Wednesday, June 8, 2011

Don't label Martin Gore

The Vanity Fair website includes a brief interview with Martin Gore that discusses remixes and other topics. Toward the end of the interview, Gore made this statement:

It’s the end of our EMI period. With Sounds of the Universe we only signed for one album and a remix collection. After this we don’t have a label.

The remix collection is out now, longtime English Depeche Mode label Mute has again become independent of EMI itself, and things are sounding interesting.

Which led to Vanity Fair's next question:

Would you release music independently?

Gore was non-committal, but it's a fascinating question because of statements made by former bandmate Alan Wilder a few years ago. As I previously noted, Wilder was disheartened with what happened to Mute during the EMI years. In an essay for Side-Line, Wilder spoke of going label-less:

So why bother with a record deal at all? And that is what many artists are now asking themselves. Why wouldn't they when they are being told that their company just can't afford to spend any money? Or that the company wants a cut of the artist's live income to pay for marketing. This is why we see the mass exodus taking place, squeezing the already crippled record industry. The artists that find it easiest to walk away are those that are already highly successful, compounding the problem still further. Why? Because the likes of Radiohead and Prince can afford to give their music away as a cheap promotional gimmick in order to create publicity for their respective machines. They get noticed for doing so and benefit in other areas. So with everyone now expecting free music, all the other artists lose what little income they could expect from record sales, maybe leading to a low credit score, even though the love and money spent producing their product hasn't changed.

Wilder of course realizes that Recoil's music benefits to an extent from Wilder's previous success as a member of the Hitmen. Or whatever the name of that really famous band was.

Now that band's ability to remain with Mute may be questionable. Incidentally, I didn't mention Mute's re-independence when it happened, mainly because in my non-trendy way I didn't even know about it until recently. But here's what EMI said:

LONDON, 22 September 2010 — EMI Music and Mute founder Daniel Miller have reached a preliminary agreement that will see EMI support Miller in the establishment of his second record label, and the continuation of the Mute brand as an independent recorded music business.

Since he founded Mute in 1978, Miller has signed and developed some of the world’s most innovative and influential recording artists including Depeche Mode, Moby, Goldfrapp, Nick Cave and the Bad Seeds, Erasure and Richard Hawley. He sold Mute to EMI in 2002 and has continued to lead the label since then.
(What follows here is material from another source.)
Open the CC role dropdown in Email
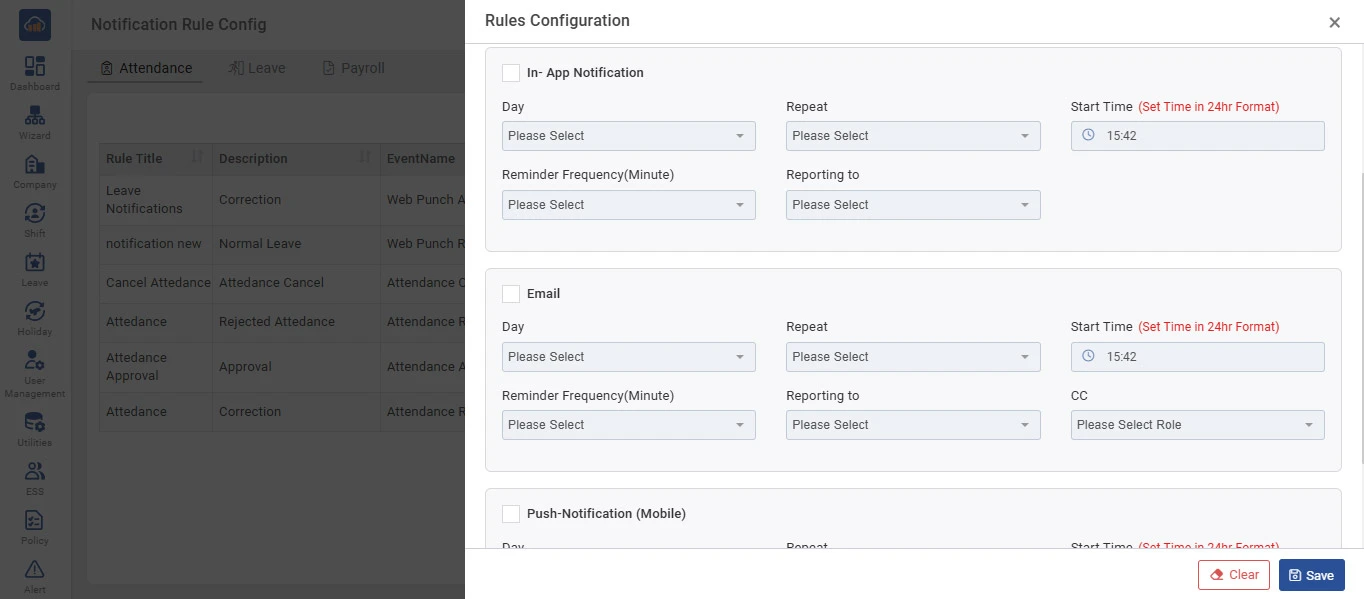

Miller’s new label will operate under the trademark Mute which it is licensing from EMI. It will tap into EMI’s Label Services unit for sales, distribution, synch & licensing and merchandising in the US, UK, Canada and Ireland, and a network of independent record distributors elsewhere. The label will be controlled by Miller, with EMI taking a minority equity interest in the company. Miller will also take a consultancy role with EMI Music as part of the new agreement.
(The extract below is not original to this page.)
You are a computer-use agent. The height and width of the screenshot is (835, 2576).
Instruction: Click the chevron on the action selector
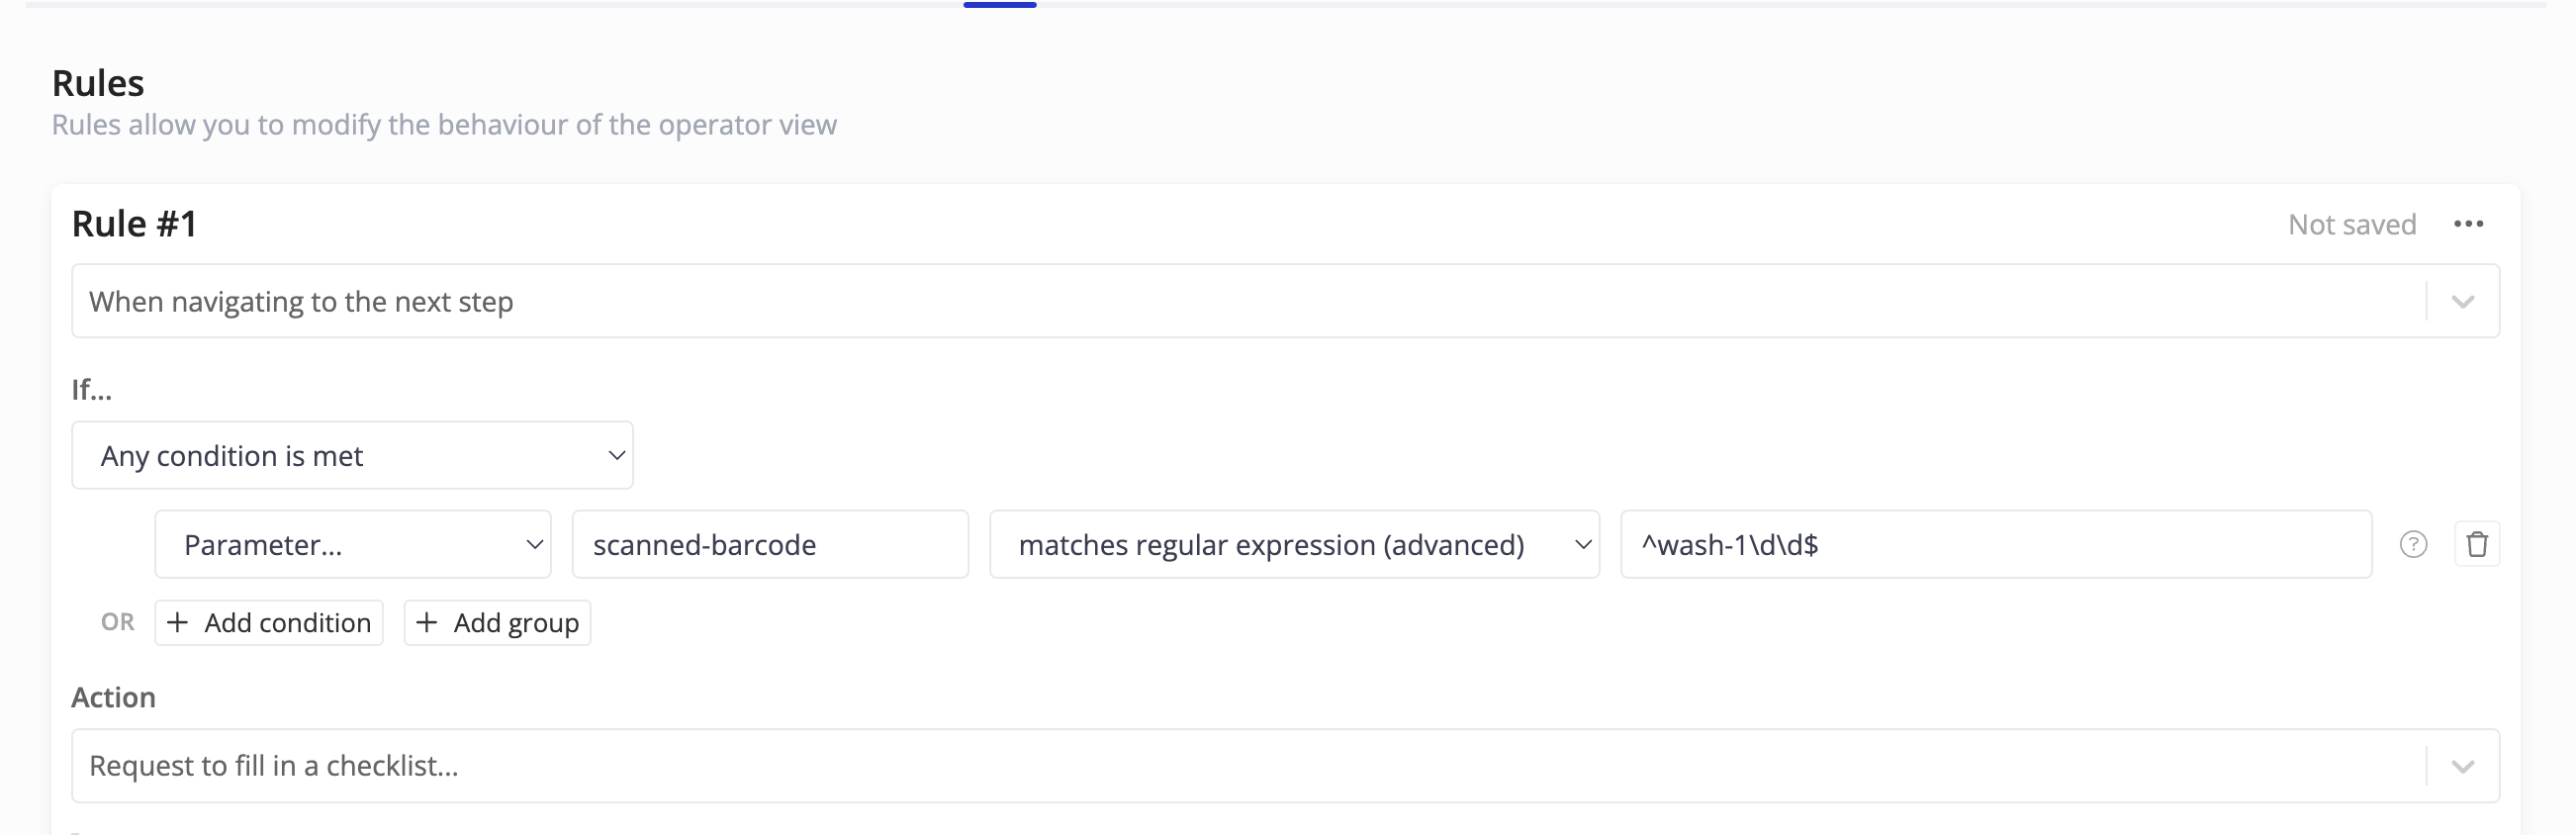coord(2464,765)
To help fund the label, EMI is licensing to Miller part of the Mute back catalogue. It is also providing Miller with operational support in areas such as royalty administration and business affairs.

Mute artists Depeche Mode, Goldfrapp, Richard Hawley, Kraftwerk and White Rabbits remain signed to and marketed worldwide by EMI Music, with Miller continuing to work with them in his A&R consultancy role with EMI. The remainder of the Mute roster will move over to Miller’s new independent label including Nick Cave and the Bad Seeds, Grinderman, Yeasayer, Erasure, Andy Bell, Liars, Polly Scattergood and A Place To Bury Strangers.

So if you combine EMI's statement from last year from Gore's statement in Vanity Fair, Mute didn't get Depeche Mode, and EMI doesn't necessarily have them either.

Now for people on my side of the pond this is all an academic discussion, because United States Depeche Mode releases have been issued by the Warner Music Group for decades. However, Warner didn't really shape the way that the music was actually produced - and even in more recent years, in which Depeche Mode has used producers other than Miller, he's always been a presence around the band.

Can you imagine Depeche Mode leaving the cocoon and being thrown into a more typical A&R process, in which a 25 year old guy is trying to convince Dave Gahan that auto-tune might be a good idea?